Moreover, the gorgeous and amazingly colored Pitta species male has a black crown and broad mask, with wide bright yellow supercilium, becoming flame orange on the nape. The underparts are deep blue, save for orange barring on the breast sides.
Moreover upperparts plain chestnut-brown; rump and tail deep blue. The beautiful wings are blackish-brown with a white spot in the primaries and some white in the outer secondary’s. The median and greater coverts are broadly tipped white. The chin and throat are also white.
However, female birds are similar except for white underparts with fine black barring, and juveniles and immature have bold, pure white spotting on the upper wing coverts. It is called as locally common, though now infrequent in Thailand and decidedly local in Sumatra, though the population size has not been quantified and farther research is required.

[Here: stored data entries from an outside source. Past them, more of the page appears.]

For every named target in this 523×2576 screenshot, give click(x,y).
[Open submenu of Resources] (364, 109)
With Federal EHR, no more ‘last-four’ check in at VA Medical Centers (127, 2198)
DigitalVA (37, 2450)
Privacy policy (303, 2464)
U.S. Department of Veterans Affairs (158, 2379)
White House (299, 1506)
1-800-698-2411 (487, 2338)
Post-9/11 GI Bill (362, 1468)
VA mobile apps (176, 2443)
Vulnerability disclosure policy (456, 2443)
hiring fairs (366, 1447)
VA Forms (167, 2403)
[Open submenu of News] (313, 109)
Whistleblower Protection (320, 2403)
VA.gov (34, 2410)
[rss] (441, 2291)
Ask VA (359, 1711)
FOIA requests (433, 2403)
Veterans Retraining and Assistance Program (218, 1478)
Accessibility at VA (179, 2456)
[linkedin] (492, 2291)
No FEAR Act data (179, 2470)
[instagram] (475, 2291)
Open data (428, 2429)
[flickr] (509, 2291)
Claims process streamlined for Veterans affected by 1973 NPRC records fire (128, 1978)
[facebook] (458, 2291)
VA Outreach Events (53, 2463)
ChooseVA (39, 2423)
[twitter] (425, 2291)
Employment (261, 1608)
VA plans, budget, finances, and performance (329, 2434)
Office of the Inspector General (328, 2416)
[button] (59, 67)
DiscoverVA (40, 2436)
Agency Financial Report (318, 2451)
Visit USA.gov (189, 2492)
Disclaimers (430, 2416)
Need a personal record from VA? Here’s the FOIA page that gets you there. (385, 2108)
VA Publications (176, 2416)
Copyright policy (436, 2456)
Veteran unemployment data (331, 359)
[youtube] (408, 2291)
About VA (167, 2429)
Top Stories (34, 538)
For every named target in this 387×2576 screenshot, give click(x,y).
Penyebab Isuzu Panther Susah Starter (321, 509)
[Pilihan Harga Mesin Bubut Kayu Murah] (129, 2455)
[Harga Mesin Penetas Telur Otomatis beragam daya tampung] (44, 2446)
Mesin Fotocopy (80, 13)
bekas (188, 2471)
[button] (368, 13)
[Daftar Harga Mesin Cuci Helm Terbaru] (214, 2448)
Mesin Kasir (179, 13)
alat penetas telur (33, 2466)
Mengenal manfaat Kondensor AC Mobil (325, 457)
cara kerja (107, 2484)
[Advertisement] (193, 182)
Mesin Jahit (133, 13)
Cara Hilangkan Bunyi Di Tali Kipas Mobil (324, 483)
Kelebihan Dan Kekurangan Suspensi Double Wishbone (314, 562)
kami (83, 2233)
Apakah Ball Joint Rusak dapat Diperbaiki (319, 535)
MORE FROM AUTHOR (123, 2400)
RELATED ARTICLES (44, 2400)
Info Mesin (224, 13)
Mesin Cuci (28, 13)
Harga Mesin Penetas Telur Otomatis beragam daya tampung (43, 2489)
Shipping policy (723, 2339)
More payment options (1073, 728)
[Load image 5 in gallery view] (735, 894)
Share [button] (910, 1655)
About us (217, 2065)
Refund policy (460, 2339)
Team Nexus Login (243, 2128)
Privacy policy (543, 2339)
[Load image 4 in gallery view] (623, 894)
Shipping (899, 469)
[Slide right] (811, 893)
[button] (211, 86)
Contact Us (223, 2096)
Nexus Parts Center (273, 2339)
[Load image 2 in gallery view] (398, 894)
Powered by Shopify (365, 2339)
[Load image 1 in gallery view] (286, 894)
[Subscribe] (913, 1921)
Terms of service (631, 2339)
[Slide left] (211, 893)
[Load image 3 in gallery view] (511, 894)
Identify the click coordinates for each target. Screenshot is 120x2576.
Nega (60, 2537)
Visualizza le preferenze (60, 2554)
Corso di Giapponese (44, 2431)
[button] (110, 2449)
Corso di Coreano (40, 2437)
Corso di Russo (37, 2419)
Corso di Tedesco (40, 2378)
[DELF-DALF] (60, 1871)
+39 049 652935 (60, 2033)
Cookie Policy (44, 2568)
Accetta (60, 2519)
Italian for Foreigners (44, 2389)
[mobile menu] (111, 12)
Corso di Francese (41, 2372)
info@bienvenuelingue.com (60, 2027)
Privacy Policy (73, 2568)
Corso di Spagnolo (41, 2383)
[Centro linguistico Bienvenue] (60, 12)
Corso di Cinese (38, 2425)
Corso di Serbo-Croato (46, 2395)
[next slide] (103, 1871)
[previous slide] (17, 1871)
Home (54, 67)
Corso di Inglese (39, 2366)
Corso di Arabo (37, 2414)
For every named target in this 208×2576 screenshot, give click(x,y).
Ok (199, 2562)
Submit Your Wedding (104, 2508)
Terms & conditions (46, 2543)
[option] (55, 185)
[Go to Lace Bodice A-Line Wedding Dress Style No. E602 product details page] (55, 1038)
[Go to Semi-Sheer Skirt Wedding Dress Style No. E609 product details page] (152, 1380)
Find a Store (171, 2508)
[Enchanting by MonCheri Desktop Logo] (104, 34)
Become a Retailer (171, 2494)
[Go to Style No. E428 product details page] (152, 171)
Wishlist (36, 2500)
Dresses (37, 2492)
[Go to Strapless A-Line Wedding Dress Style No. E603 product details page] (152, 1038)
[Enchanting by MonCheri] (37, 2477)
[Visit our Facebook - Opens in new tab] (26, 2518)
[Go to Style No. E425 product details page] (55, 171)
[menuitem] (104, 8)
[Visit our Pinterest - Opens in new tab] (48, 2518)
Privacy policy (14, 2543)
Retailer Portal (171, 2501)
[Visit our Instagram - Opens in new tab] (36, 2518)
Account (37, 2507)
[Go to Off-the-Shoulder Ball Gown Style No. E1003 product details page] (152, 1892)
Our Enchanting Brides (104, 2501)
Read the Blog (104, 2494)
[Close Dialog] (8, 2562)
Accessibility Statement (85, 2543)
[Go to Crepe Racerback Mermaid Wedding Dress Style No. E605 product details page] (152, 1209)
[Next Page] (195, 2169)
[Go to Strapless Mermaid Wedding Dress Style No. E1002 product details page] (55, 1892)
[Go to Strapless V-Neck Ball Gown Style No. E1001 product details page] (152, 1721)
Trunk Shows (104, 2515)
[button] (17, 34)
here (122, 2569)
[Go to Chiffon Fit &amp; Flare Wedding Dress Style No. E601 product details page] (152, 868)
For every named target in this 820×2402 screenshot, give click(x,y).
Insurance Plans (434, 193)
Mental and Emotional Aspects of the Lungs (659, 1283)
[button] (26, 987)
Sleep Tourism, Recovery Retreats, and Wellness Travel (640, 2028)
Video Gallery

The species’ population is suspected to be undergoing a reasonably rapid decline owing primarily to on-going deforestation and hunting for trade. The species inhabits lowland floodplain forest but is also found at higher elevations, maybe up to c.1,500 m. Indeed, it appears to depend on to a large extent on lowland evergreen forest and swamp forest.
It favors the interior of the primary forest but is also found in secondary forest, although observations recommend that it does not persevere well in altered habitats. It’s diet perhaps comprises invertebrates and berries, which it forages for on the ground and in understory vegetation. Breeding probably takes place throughout the year.
In spite of some apparent tolerance of habitat alteration, it is threatened by forest loss and degradation, apparently driven by timber extraction and agricultural expansion, as well as capture for the illegal bird trade either through trapping or nest-raiding.
The bird is now considered rare in Thailand, where the majority lowland forest has been logged. Moreover, the same situation is existing in Malaysia, where the bird has been almost disappeared from Panti Forest Reserve since 1994.
The species come about in a number of protected areas across its an outsized range, including Khao Nor Chuchi Wildlife Sanctuary (Thailand), Taman Negara National Park (Malaysia) and Way Kambas National Park (Sumatra). No other targeted conservation actions are recognized for this species.
Originally posted 2017-04-17 12:08:57.